Activity — The expected output is the complete listing, copied exactly.

(Records shown begins)

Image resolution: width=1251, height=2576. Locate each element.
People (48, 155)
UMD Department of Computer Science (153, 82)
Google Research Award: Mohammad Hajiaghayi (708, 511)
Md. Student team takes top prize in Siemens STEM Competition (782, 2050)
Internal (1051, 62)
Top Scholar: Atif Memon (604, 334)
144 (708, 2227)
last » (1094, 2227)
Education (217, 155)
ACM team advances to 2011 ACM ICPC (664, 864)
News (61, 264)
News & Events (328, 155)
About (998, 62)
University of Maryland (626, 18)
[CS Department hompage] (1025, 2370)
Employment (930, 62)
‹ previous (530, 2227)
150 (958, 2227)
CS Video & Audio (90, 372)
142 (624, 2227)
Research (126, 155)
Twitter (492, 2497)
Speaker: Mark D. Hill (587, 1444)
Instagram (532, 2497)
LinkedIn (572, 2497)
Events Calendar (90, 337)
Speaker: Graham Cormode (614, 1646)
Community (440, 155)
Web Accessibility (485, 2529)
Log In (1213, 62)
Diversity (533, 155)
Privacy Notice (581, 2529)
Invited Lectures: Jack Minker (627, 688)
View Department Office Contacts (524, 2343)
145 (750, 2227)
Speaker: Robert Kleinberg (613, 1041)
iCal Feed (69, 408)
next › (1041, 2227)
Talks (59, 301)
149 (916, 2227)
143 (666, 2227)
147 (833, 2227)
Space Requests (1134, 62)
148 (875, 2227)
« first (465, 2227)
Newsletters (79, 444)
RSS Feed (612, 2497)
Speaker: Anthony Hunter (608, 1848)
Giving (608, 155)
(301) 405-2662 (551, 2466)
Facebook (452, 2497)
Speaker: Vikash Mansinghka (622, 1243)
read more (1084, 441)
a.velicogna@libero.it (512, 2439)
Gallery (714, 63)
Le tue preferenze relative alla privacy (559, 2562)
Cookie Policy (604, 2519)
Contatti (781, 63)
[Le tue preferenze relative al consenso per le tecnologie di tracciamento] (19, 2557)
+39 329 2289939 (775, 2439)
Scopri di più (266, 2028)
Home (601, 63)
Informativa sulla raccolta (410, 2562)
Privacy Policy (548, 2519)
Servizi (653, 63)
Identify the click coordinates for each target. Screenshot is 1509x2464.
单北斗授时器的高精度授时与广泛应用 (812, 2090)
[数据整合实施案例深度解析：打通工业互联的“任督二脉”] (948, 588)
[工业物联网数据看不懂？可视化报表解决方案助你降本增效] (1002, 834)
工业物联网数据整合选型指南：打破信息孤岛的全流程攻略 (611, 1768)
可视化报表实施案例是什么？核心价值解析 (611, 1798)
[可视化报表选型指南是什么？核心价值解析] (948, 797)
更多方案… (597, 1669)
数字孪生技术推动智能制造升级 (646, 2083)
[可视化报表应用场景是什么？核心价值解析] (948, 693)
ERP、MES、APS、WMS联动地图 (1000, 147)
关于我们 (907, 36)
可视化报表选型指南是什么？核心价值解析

(Records shown ends)

Answer to this exercise —
Image resolution: width=1251, height=2576. Locate each element.
People (48, 155)
UMD Department of Computer Science (153, 82)
Google Research Award: Mohammad Hajiaghayi (708, 511)
Md. Student team takes top prize in Siemens STEM Competition (782, 2050)
Internal (1051, 62)
Top Scholar: Atif Memon (604, 334)
144 (708, 2227)
last » (1094, 2227)
Education (217, 155)
ACM team advances to 2011 ACM ICPC (664, 864)
News (61, 264)
News & Events (328, 155)
About (998, 62)
University of Maryland (626, 18)
[CS Department hompage] (1025, 2370)
Employment (930, 62)
‹ previous (530, 2227)
150 (958, 2227)
CS Video & Audio (90, 372)
142 (624, 2227)
Research (126, 155)
Twitter (492, 2497)
Speaker: Mark D. Hill (587, 1444)
Instagram (532, 2497)
LinkedIn (572, 2497)
Events Calendar (90, 337)
Speaker: Graham Cormode (614, 1646)
Community (440, 155)
Web Accessibility (485, 2529)
Log In (1213, 62)
Diversity (533, 155)
Privacy Notice (581, 2529)
Invited Lectures: Jack Minker (627, 688)
View Department Office Contacts (524, 2343)
145 (750, 2227)
Speaker: Robert Kleinberg (613, 1041)
iCal Feed (69, 408)
next › (1041, 2227)
Talks (59, 301)
149 (916, 2227)
143 (666, 2227)
147 (833, 2227)
Space Requests (1134, 62)
148 (875, 2227)
« first (465, 2227)
Newsletters (79, 444)
RSS Feed (612, 2497)
Speaker: Anthony Hunter (608, 1848)
Giving (608, 155)
(301) 405-2662 (551, 2466)
Facebook (452, 2497)
Speaker: Vikash Mansinghka (622, 1243)
read more (1084, 441)
a.velicogna@libero.it (512, 2439)
Gallery (714, 63)
Le tue preferenze relative alla privacy (559, 2562)
Cookie Policy (604, 2519)
Contatti (781, 63)
[Le tue preferenze relative al consenso per le tecnologie di tracciamento] (19, 2557)
+39 329 2289939 (775, 2439)
Scopri di più (266, 2028)
Home (601, 63)
Informativa sulla raccolta (410, 2562)
Privacy Policy (548, 2519)
Servizi (653, 63)
Identify the click coordinates for each target. Screenshot is 1509x2464.
单北斗授时器的高精度授时与广泛应用 (812, 2090)
[数据整合实施案例深度解析：打通工业互联的“任督二脉”] (948, 588)
[工业物联网数据看不懂？可视化报表解决方案助你降本增效] (1002, 834)
工业物联网数据整合选型指南：打破信息孤岛的全流程攻略 (611, 1768)
可视化报表实施案例是什么？核心价值解析 (611, 1798)
[可视化报表选型指南是什么？核心价值解析] (948, 797)
更多方案… (597, 1669)
数字孪生技术推动智能制造升级 (646, 2083)
[可视化报表应用场景是什么？核心价值解析] (948, 693)
ERP、MES、APS、WMS联动地图 (1000, 147)
关于我们 (907, 36)
可视化报表选型指南是什么？核心价值解析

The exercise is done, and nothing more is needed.